Dorothy Fields

Dorothy Fields

Dorothy Fields working with Arthur Schwartz on A Tree Grows in Brooklyn (1951)
Background information
Birth name Dorothy Fields
Born (1905-07-15)July 15, 1905
Origin Allenhurst, New Jersey, U.S.
Died March 28, 1974(1974-03-28) (aged 68)
New York City, U.S.
Occupation(s) Lyricist

Dorothy Fields (July 15, 1905 – March 28, 1974) was an American librettist and lyricist. She wrote over 400 songs for Broadway musicals and films. Her best-known pieces include "The Way You Look Tonight", "A Fine Romance", "On the Sunny Side of the Street", "Don't Blame Me", "Pick Yourself Up", "I'm in the Mood for Love" and "You Couldn't Be Cuter" Throughout her career, she collaborated with various influential figures in the American musical theater, including Jerome Kern, Cy Coleman, Irving Berlin, and Jimmy McHugh. Along with Ann Ronell, Dana Suesse, Bernice Petkere, and Kay Swift, she was one of the first successful Tin Pan Alley and Hollywood female songwriters.

Early life

Katharine Cornell, Aline MacMahon and Dorothy Fields serve soldiers played by Lon McCallister and Michael Harrison in the film, Stage Door Canteen (1943)
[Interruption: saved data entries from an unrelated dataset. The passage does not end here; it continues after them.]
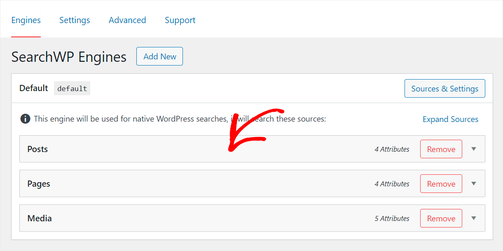
Task: Open the Support tab
Action: coord(180,20)
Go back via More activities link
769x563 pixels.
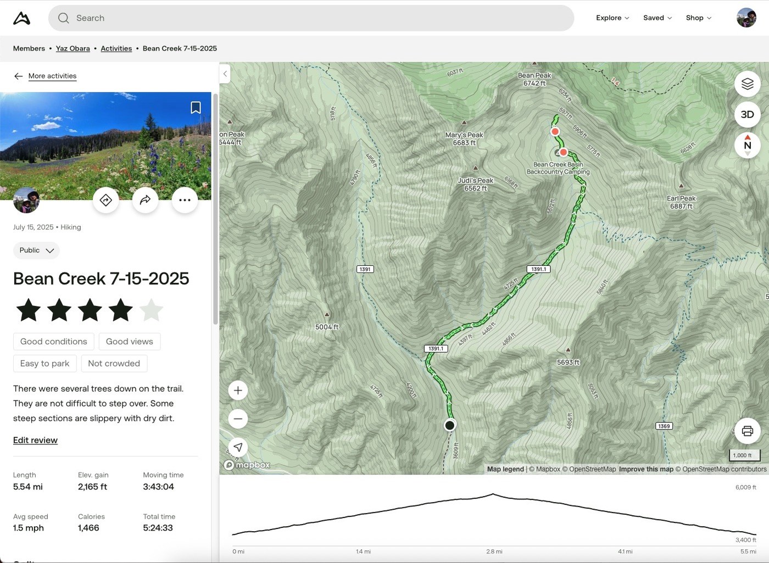[x=52, y=76]
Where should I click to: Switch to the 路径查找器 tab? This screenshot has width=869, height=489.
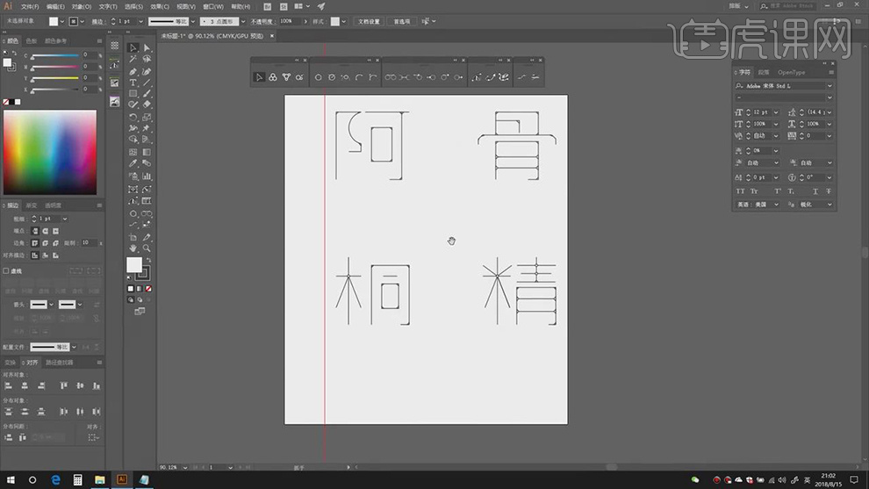click(60, 362)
Fields was born in Allenhurst, New Jersey,[1] and grew up in New York City. Her father, Lew Fields, an immigrant from Poland, was a vaudeville comedian, and later became a Broadway manager and producer. Her mother was Rose Harris. She had two older brothers, Joseph and Herbert, who also became successful on Broadway, Joseph as a writer and producer, and Herbert as a writer who later became Dorothy’s collaborator.

Fields went to and graduated in 1923 from the Benjamin Franklin School for Girls in New York City. At school, she was outstanding in the subjects of English, drama, and basketball. Her poems were even published in the school’s literary magazine.
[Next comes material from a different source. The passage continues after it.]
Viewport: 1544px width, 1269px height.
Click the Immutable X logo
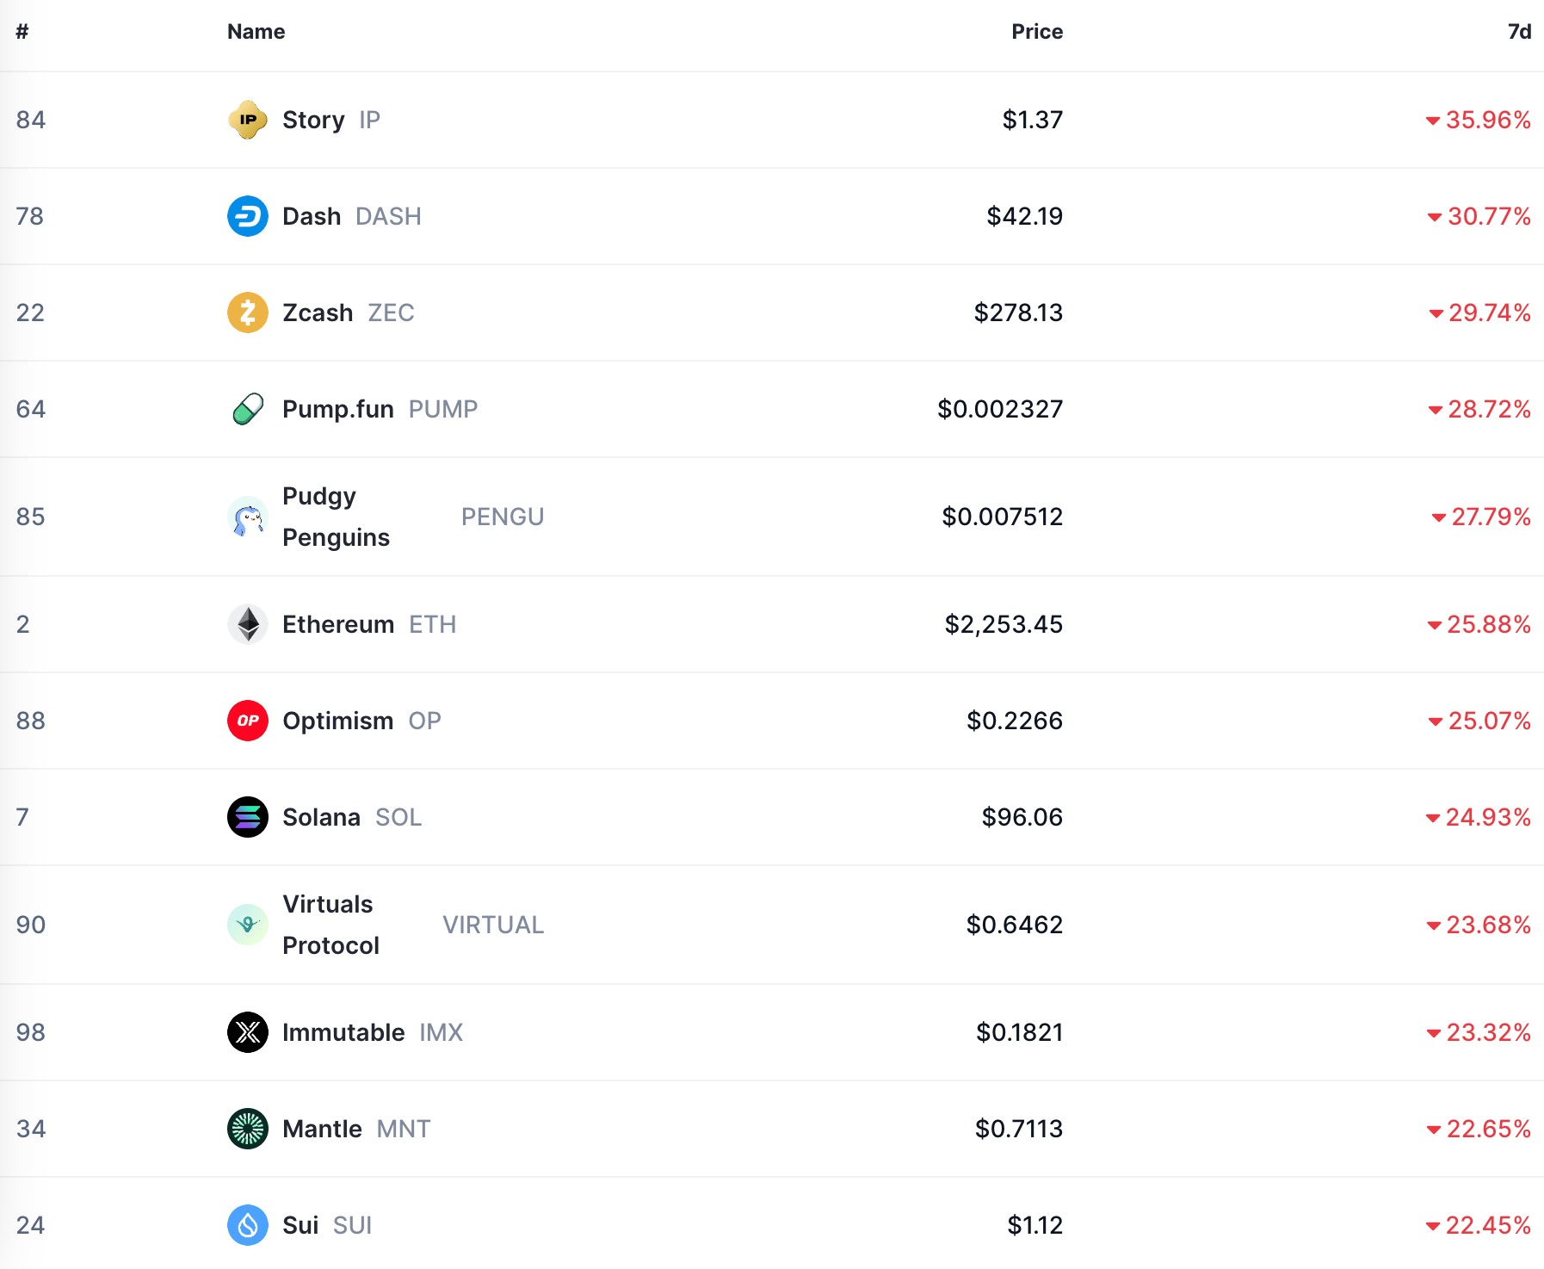pyautogui.click(x=248, y=1032)
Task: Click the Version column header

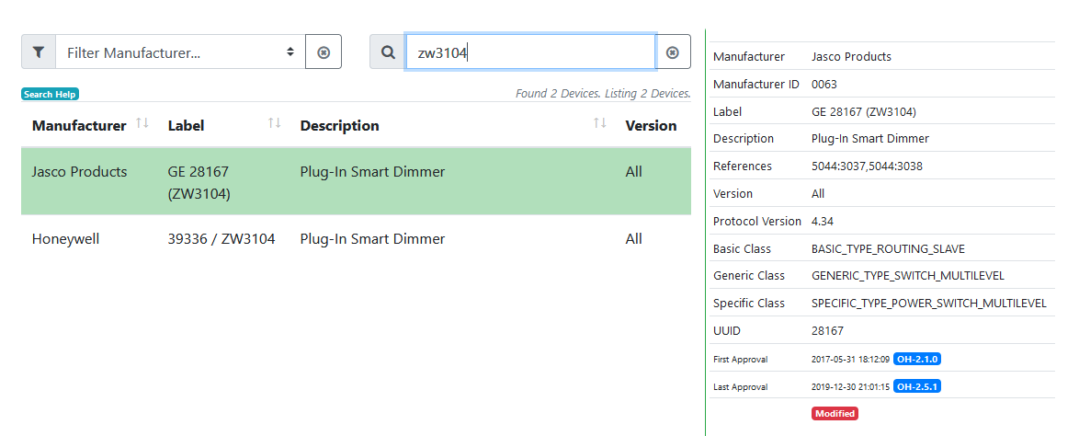Action: coord(651,126)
Her family, because of her father was deeply involved in show business. Her father Lew Fields was a Jewish immigrant from Poland, whom partnered with Joe Weber became one of the most popular comedy duos near the end of the nineteenth century. They were known as the Weber and Fields vaudeville act. When the duo separated in 1904, Lew Fields went on to further his career in another direction, by becoming one of the most influential theater producers of his time. From 1904 till 1916, he produced about 40 Broadway shows, and was even nicknamed “The King of Musical Comedy” because of his achievements.

Despite her natural familial connections to the theatre via her father, he disapproved of her choice to pursue acting and did everything he could to prevent her from becoming a serious actress. This began when he refused to let her take a job with a stock company in Yonkers. Hence Dorothy began working as a teacher and a laboratory assistant, whilst secretly submitting work to magazines behind her father's back.

Career

In the 1920s she spent time in London, where she appeared in a regular slot at the "Midnight Follies" as one half of a successful cabaret comedy act ("Silly and Dotty") with the English socialite Lady Sylvia Ashley at the London Metropole.[2]

In 1926, Fields met the popular song composer J. Fred Coots, who proposed that the two begin writing songs together. Nothing actually came out of this interaction and introduction, however Coots introduced Fields to another composer and song-plugger, Jimmy McHugh.[3]

Fields's career as a professional songwriter took off in 1928 when Jimmy McHugh, who had seen some of her early work, invited her to provide some lyrics for him for Blackbirds of 1928. Fields and McHugh teamed up until 1935. Songs from this period include "I Can't Give You Anything But Love", "Exactly Like You", and "On the Sunny Side of the Street." During the later 1920s, she and McHugh wrote specialty numbers for the various Cotton Club revues, many of which were recorded by Duke Ellington.

In the mid 1930s, Fields started to write lyrics for films and collaborated with other composers, including Jerome Kern. With Kern, she worked on the movie version of Roberta, and also on their greatest success, Swing Time. The song "The Way You Look Tonight" earned the Fields/Kern team an Academy Award for Best Original Song in 1936.[4]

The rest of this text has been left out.